Mexico experienced one of the highest morbidity and mortality rates related to the COVID-19 pandemic.7 During periods of high community-level transmission of SARS-CoV-2 in Mexico, COVID-19 mortality remained consistently high, yielding one of the highest rates of excess mortality worldwide.8 This scenario was facilitated in the Mexican context by a landscape of high cardio-metabolic burden, characterized by a high prevalence of diabetes, overweight, and obesity, as well as marked socio-demographic inequalities.9, 10, 11 COVID-19 mortality and infection rates in Mexico were reduced significantly by a high vaccination coverage, which achieved 79.8% of the adult population according to ENSANUT 2022.12,13 Despite the well-characterized impact of the COVID-19 pandemic in low- and middle-income settings, information regarding the impact of debilitating chronic sequelae of SARS-CoV-2 infection is lacking. In Mexico, only one report has evaluated the impact of PASC in cases with severe COVID-19.14,15 However, nationally representative estimates of persistent COVID-19 symptoms and particularly PASC as defined by current criteria in Mexico remain unreported. Here, we aimed to estimate the prevalence of persistent COVID-19 symptoms and PASC using a nationally representative sample of Mexican adults for the year 2022. We also aimed to evaluate potential correlates of PASC prevalence including sociodemographic and infection-related determinants to identify potential areas of intervention aimed at ameliorating the long-term burden of endemic COVID-19 in Mexico.

Methods

Study design

We analyzed data from the Mexican National Health and Nutrition Survey (ENSANUT) for the year 2022. Briefly, ENSANUT is representative at a national and regional level, as it uses a multi-stage probabilistic cluster stratified sampling design based on basic geostatistical areas, localities, households, and individuals. Sample weights are further corrected using the expected response rate in 2021 and calibrated using a post-stratification correction factor to account for over- or underrepresentation of specific subgroups, such that the sample size of ENSANUT expands to the size of the population it represents. This expansion factor is calculated according to household (state, and rural/urban/metropolitan area) and individual (age group) characteristics, for each participant. Participants underwent a comprehensive questionnaire collecting demographic, socioeconomic, and health-related data (available as Supplementary File), and a physical exam including measurement of blood pressure and anthropometry.
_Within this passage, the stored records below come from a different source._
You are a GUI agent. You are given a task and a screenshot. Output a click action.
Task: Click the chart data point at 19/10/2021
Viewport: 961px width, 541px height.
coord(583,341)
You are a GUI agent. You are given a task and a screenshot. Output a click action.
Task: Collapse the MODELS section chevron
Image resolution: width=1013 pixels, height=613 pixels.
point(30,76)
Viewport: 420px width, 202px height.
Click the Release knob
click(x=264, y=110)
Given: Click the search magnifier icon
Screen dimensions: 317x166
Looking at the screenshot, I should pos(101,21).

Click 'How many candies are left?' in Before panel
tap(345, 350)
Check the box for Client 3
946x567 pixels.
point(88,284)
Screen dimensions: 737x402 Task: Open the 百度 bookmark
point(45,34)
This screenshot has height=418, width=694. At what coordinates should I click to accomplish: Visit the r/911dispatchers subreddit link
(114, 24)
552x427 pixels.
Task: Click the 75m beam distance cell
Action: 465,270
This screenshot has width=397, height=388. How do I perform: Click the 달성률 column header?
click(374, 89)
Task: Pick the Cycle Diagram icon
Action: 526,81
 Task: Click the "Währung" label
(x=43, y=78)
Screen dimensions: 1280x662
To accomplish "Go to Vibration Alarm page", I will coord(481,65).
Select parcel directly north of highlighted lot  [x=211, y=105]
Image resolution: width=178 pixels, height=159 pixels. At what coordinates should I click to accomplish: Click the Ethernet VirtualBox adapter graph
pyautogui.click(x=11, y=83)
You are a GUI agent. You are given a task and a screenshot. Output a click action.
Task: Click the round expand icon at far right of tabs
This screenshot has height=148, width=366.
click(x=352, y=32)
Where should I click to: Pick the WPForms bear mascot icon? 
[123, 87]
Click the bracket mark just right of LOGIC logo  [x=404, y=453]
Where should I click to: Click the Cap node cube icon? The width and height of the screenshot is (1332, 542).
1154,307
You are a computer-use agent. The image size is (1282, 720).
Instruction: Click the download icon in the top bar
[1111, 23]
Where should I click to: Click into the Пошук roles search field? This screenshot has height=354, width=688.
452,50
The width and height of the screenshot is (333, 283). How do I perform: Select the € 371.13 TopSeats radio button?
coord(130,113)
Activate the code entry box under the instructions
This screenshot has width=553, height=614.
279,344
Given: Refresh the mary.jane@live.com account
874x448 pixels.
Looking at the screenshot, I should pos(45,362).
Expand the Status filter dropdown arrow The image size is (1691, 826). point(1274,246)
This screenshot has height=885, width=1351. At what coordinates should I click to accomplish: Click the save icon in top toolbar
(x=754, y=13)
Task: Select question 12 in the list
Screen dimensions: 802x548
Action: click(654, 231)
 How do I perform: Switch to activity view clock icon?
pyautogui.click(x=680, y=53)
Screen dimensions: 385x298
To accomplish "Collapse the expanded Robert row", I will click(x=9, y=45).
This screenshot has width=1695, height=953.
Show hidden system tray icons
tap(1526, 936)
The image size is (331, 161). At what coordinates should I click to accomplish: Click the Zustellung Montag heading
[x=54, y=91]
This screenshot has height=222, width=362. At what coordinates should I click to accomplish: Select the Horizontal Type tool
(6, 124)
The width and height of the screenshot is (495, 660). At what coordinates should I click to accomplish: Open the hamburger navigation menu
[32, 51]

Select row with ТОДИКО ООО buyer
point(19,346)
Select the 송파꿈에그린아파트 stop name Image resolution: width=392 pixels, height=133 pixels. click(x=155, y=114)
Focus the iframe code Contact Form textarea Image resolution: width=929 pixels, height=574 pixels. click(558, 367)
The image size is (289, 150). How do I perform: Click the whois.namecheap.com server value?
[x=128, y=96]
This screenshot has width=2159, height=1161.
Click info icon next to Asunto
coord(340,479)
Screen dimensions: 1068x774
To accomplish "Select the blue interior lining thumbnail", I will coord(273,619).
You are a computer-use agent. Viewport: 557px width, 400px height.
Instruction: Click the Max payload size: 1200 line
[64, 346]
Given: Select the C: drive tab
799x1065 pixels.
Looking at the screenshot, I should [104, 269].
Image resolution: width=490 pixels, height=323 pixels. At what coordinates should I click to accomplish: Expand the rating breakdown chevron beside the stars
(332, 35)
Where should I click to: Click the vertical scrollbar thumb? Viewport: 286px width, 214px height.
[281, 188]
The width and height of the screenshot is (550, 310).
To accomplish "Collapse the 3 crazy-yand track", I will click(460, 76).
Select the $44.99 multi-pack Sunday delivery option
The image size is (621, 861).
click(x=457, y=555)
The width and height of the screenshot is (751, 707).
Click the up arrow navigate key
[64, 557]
As outlined in Fig. 1, ENSANUT 2022 was collected from July to December 2022 in 10,160 households (response rate of 73%) which amounts to 11,472 complete interviews for 36,483 participants, amongst which 24,432 were adults ≥20 years.16 This survey additionally aimed to investigate the health and well-being of Mexican adults during the COVID-19 pandemic and a random subsample of 5971 adults ≥20 years old provided a capillary blood sample to detect antibodies for SARS-CoV-2 infection, amongst which 4898 were participants ≥20 years. A subsample of participants with prior COVID-19 diagnosis (n = 2504) had complete health and lifestyle questionnaire data, which were used to model the probability of PASC. A complete flowchart of study participant selection is presented in Fig. 1.

Fig. 1.

Fig. 1

Flowchart of participant selection for ENSANUT 2022. We display the total number of participants surveyed per year (first row). The general population of our study is therefore comprised of participants ≥20 years old that completed the health questionnaire (second row), while the laboratory subset includes those with complete weights for venous blood and sampling stratum (third row). A subset of analyses was conducted in individuals with previously diagnosed COVID-19 and complete data (fourth row). This diagram was designed using resources created by Freepik from www.flaticon.com.

SARS-CoV-2 seroprevalence

Seropositivity to SARS-CoV-2 was evaluated using an Elecsys detection assay for IgG against the N-protein (SARS-CoV-2 Nucleocapsid, #09 203,079,190, Roche-N) validated by the Institute for Epidemiological and Diagnostic Reference. Samples were considered positive if quantification was ≥0.72.0 U/ml.17 COVID-19 seroprevalence was estimated using population sample weights with the survey R package and was considered as a proxy of previous infection amongst 4898 participants who provided blood samples in ENSANUT.

Variable definitions

Previously diagnosed COVID-19 and SARS-CoV-2 seropositivity

Previously diagnosed COVID-19 was defined for individuals who self-reported, “at least once” to the question: “Since February 2020, how many times have you been diagnosed with COVID-19 by health personnel?”. Since this ascertainment likely only captured individuals with symptomatic COVID-19 with moderate-to-severe infections who sought medical attention and to consider the possibility of undiagnosed or asymptomatic SARS-CoV-2 infection,18 we used seropositivity to the SARS-CoV-2 N-protein as a proxy of prior infection to evaluate PASC prevalence as a sensitivity analysis.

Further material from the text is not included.